Rivers hasn’t exclusively called upon Thybulle to “muck up” games. He’s asked him at times to guard specific scoring threats, or to simply bolster the team’s perimeter defense. Thybulle hasn’t played much overall, though. A five-minute outing Tuesday decreased his minutes per game to 11.3.
How does Rivers view Thybulle's role?
“We’ve got a lot of guys,” he said pregame. “I’ve got a feeling you could probably ask that after every game about one of our guys. We built the team that way and each game will be different for some of the guys. There’s guys who are clearly in the rotation daily, and then there’s guys who will be game by game.”

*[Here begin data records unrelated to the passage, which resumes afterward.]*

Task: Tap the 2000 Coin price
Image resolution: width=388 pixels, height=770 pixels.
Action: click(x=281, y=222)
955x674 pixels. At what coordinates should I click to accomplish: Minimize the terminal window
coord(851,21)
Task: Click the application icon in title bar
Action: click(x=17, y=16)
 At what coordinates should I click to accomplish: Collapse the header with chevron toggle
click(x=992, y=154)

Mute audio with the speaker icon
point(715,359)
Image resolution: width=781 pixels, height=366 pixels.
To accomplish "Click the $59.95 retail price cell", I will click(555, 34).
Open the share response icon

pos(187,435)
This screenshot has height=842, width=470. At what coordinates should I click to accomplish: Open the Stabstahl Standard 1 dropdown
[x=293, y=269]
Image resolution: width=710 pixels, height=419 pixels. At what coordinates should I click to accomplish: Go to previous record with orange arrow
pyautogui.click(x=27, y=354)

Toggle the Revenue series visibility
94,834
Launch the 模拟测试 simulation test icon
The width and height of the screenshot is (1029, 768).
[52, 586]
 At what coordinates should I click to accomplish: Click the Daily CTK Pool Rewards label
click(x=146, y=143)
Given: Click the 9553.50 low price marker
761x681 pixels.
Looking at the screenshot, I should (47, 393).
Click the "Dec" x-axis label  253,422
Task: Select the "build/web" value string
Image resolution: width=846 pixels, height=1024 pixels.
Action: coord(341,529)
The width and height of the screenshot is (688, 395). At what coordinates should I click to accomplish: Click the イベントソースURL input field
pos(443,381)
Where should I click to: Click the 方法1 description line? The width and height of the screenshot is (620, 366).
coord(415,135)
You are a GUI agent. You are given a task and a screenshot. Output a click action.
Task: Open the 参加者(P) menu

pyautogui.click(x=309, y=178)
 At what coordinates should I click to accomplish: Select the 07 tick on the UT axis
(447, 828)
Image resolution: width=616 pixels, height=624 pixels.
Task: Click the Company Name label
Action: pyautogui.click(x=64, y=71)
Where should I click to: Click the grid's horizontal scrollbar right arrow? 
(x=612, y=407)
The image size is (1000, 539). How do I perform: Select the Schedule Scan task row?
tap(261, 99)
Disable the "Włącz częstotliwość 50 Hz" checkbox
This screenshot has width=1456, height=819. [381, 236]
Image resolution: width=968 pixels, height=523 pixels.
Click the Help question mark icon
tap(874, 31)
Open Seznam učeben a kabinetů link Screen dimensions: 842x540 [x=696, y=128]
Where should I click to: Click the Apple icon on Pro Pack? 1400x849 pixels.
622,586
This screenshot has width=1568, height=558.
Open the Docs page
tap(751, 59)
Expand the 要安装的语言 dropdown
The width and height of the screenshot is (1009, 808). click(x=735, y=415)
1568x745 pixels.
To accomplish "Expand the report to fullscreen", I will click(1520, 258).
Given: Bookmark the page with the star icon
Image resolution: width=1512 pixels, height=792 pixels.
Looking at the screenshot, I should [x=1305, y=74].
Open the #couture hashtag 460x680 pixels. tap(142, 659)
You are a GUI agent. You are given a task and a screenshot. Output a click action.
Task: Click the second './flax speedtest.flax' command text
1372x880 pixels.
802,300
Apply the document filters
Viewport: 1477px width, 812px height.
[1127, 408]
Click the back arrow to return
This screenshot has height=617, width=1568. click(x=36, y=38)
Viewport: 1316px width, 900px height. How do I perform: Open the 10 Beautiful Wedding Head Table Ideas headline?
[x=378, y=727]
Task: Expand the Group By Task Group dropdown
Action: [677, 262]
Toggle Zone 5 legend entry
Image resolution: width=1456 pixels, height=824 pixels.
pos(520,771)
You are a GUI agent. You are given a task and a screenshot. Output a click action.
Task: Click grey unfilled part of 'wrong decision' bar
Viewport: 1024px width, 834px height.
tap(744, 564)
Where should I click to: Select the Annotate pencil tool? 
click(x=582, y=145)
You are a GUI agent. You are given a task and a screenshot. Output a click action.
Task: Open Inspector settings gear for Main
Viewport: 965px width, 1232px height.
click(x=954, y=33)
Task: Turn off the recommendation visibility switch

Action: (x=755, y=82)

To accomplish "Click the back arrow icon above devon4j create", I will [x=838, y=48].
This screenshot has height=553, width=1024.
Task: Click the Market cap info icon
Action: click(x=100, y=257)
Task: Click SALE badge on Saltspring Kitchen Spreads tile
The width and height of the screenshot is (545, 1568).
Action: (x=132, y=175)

From Thybulle’s perspective, dealing with that uncertainty and being ready for fluctuating minutes is “a survival skill.”
“If you become bitter and resentful, that’s going to hurt your ability to perform. … When I was a rookie, emotionally, it had a stronger toll on me,” he said. “It changed my attitudes, it changed my behaviors. But now, as you can see, there’s no dark cloud looming over me. I think as a professional, you learn how to go through storms and still show up and do your job.”
Thybulle is a two-time All-Defensive Second Team selection (and yet again the top NBA wing in steal rate outside of garbage time, per Cleaning the Glass), so he’s not the average player on the bubble of a rotation. He’s also continued to be part of very successful lineups. In 106 possessions, the unit of Tyrese Maxey, Thybulle, Tobias Harris, P.J. Tucker and Joel Embiid has a plus-33.4 net rating thanks to elite defensive numbers. Thybulle was a member of the Sixers’ first-choice starting lineup for the majority of last season’s second half, and that group sported a plus-20.3 net rating.
Defense is still Thybulle’s calling card, though, and he’s yet to show the kind of dramatic offensive improvement that would warrant opponents treating him as a shooting threat. The 25-year-old is 11 for 36 (30.6 percent) from three-point range. Rivers last season saw Thybulle as similar to Lou Williams in that he must excel at his stronger side of the ball to merit minutes — being “dynamic defensively every night,” in Thybulle’s case.
“That hasn’t changed at all,” Rivers said Tuesday.
While Tucker’s right hand issue is a notable injury concern, the Sixers may very well have a full roster available soon. Maxey is close to returning from his left foot fracture, barring any late-stage setbacks, which means Rivers should have more ways he can handle those game-by-game decisions. He’s been asked twice in the last week about Maxey possibly coming off the bench and twice indicated he’s open to just about anything.
“What do you think? You think with our staff, we have not thought about all these things? We really have,” Rivers said Tuesday. “Even when he wasn’t there, we always (thought) about it. We have discussions about lineups every day, and we’ll probably continue to have that.”
With Thybulle in particular, it still seems Rivers isn't finding the choices easy at all.
“It’s nice, but it’s all tough,” Rivers said of the Sixers’ many options. “It’s tough for guys who don’t get consistent minutes. It is. It’s hard. And so every coach would love it to be the (best) nine guys are just so much better than everybody else, but your other four guys are really good. That never works that way, and we get that.
“But at some point, if he’s playing consistent minutes, that means he’s earned that. And that would be great for all of us because when he’s at the top of his game defensively, he really helps our team.”